Aproximaram-se, observaram o corpo da vítima e, reparando que o telefone fora
arrancado, um deles desceu para chamar a polícia, enquanto o outro ficou a
tomar conta. Não fora possível confirmar, nem refutar álibis, pois os
potenciais suspeitos cirandaram por ali naquele período da tarde: ora
conversando com amigos, ora tratando de determinados assuntos, pessoais ou
profissionais, ora vagueando junto ao mar. O principal suspeito é o Domingos “Turra”, que fora visto a
entrar no edifício do escritório, na proximidade da hora do crime. Costumava
pedir dinheiro emprestado à vítima, que demorava a devolver.

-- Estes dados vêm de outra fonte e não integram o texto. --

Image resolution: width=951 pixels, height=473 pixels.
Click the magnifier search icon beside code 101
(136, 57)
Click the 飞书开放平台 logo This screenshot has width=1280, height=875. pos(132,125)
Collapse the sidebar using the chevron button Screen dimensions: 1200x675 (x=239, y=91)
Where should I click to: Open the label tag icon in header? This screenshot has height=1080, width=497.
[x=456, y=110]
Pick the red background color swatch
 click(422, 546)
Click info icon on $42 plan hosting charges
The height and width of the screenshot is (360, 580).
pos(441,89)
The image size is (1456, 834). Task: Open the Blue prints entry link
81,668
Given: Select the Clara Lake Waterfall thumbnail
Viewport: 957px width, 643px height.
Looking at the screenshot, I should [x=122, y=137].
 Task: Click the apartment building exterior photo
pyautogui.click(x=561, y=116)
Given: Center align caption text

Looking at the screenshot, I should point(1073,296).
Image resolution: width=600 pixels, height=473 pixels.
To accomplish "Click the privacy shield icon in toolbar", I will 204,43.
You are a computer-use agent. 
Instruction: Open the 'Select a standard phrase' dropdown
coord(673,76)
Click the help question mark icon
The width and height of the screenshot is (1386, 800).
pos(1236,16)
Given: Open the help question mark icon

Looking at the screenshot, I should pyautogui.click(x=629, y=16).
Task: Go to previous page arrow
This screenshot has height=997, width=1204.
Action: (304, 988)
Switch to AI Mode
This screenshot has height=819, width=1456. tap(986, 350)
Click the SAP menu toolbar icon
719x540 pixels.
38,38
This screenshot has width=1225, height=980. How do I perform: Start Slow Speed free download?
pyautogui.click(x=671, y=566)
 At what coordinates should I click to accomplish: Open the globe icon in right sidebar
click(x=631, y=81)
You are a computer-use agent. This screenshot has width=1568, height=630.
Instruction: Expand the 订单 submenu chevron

Foi encontrado
numa tasca próxima, esbanjando dinheiro, pagando rodada atrás de rodada.
Quando confrontado com a situação, começou por negar ter estado no escritório
da vítima, mas depois dissera ter por lá passado, batido à porta e, como
ninguém a abrira, voltara a descer. Questionado sobre o que lá fora fazer,
afirmou que fora pagar uma dívida, pois ganhara umas massas no dia anterior.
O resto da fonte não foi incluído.